Health advocacy is one of the few mechanisms that can change the conditions that determine health outcomes at scale. Organizations that combine a clear policy goal, a mobilized base of supporters, and multi-channel outreach (calls, texts, and in-person contact working toward a shared target) consistently outperform those treating advocacy as a communications activity rather than an organizing one.

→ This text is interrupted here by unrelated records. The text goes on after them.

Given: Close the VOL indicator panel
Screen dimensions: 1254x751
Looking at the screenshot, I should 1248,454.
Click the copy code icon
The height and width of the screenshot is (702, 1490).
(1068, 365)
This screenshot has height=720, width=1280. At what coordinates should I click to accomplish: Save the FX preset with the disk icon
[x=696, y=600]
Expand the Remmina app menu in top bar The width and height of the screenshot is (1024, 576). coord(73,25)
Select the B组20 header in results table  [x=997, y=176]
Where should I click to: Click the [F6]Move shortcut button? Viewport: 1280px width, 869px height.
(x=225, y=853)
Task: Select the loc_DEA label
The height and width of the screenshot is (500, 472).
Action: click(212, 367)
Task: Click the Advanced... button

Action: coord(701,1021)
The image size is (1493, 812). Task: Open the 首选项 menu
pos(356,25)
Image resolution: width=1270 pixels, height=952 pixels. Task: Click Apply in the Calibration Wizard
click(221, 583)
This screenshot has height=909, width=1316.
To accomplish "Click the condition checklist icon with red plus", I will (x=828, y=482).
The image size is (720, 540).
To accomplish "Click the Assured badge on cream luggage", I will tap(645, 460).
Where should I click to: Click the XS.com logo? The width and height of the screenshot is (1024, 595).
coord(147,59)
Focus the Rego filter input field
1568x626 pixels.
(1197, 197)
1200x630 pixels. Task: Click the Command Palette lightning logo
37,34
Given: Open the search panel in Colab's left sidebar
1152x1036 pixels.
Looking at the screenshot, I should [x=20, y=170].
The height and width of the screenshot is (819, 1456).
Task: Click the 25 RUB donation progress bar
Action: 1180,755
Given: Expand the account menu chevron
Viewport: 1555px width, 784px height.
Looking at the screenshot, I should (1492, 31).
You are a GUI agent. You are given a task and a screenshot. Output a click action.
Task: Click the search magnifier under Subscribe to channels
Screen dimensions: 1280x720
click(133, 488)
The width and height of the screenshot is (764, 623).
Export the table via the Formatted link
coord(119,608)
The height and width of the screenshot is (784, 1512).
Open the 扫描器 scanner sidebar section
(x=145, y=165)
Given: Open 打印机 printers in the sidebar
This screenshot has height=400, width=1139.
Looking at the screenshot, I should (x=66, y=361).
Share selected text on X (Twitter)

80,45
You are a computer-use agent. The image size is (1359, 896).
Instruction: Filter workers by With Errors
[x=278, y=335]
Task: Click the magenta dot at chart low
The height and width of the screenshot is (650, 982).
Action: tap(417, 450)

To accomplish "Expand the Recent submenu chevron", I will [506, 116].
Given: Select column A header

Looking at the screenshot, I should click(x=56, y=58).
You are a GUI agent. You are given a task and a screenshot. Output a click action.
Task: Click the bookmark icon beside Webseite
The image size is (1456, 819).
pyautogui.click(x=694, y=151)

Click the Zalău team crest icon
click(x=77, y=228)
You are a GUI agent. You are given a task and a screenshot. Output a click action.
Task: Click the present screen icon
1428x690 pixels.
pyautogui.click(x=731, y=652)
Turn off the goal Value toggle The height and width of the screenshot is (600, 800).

The next step after understanding the landscape is building the campaign itself. See how nonprofits and advocacy organizations design and run campaigns that move policy: Healthcare Advocacy: How to Run Campaigns That Work
Frequently asked questions
Who can be a health advocate?
Anyone can act as a health advocate, but the role looks different depending on context. At the individual level, patients, family members, and trained patient navigators advocate for access to care, coverage, and appropriate treatment. At the organizational level, nonprofit staff, community health workers, and policy specialists run campaigns targeting systemic health conditions. Some states license or certify professional health advocates for clinical navigation roles, but most community and policy advocacy work does not require licensure.
What is the difference between patient advocacy and public health advocacy?
Patient advocacy focuses on a specific individual. It helps them navigate care, understand options, and access services. Public health advocacy targets the systems and policies that determine health outcomes across entire populations. A patient advocate helps someone appeal an insurance denial. A public health advocate campaigns for the policy change that would reduce insurance denials system-wide. The two are complementary: Individual advocacy surfaces what system-level advocacy should target.
How do you become a health advocate?
There is no single credential for health advocacy work. Patient advocates typically come from clinical backgrounds such as nursing, social work, or care coordination, and may pursue professional certifications through the Patient Advocate Foundation or similar organizations. Community health advocates and nonprofit staff more often come from organizing, public health, social work, or directly from the communities they serve. Many advocacy organizations prefer direct community experience and a track record of organizing over formal credentials.
What are the most common health advocacy issues?
Current major issue areas include access to mental health care, prescription drug pricing and affordability, Medicaid expansion and coverage gaps, environmental health impacts on lower-income and minority communities, reproductive health policy, public health funding and workforce capacity, and chronic disease management support. The most active areas shift by legislative cycle and public health context, but access, affordability, and equity run through most of them.
How do health advocacy organizations fund their work?
Most health advocacy organizations fund their work through a combination of foundation grants, individual donors, government grants (for service-focused organizations), and member dues (for coalition models). 501(c)(3) nonprofits can fund advocacy and public education but face restrictions on direct electoral activities. 501(c)(4) organizations can engage in more direct political advocacy. Understanding which activities are allowable under each structure is essential before building a campaign budget. See the 501c3 fundraising rules and compliance guide for the relevant legal framework.
What tools do health advocacy organizations use for outreach?
For constituent outreach and campaign mobilization, health advocacy organizations use contact management systems (CRM), phone banking platforms for volunteer-driven calling programs, peer-to-peer texting platforms for personalized outreach, and email systems for mass communication. Organizations running legislative contact campaigns also use patch-through calling systems that connect constituents directly to their elected officials. Outreach tools should feed back to a central database, whether that is Salesforce, EveryAction, or NationBuilder, so supporter data stays current across channels without manual import/export.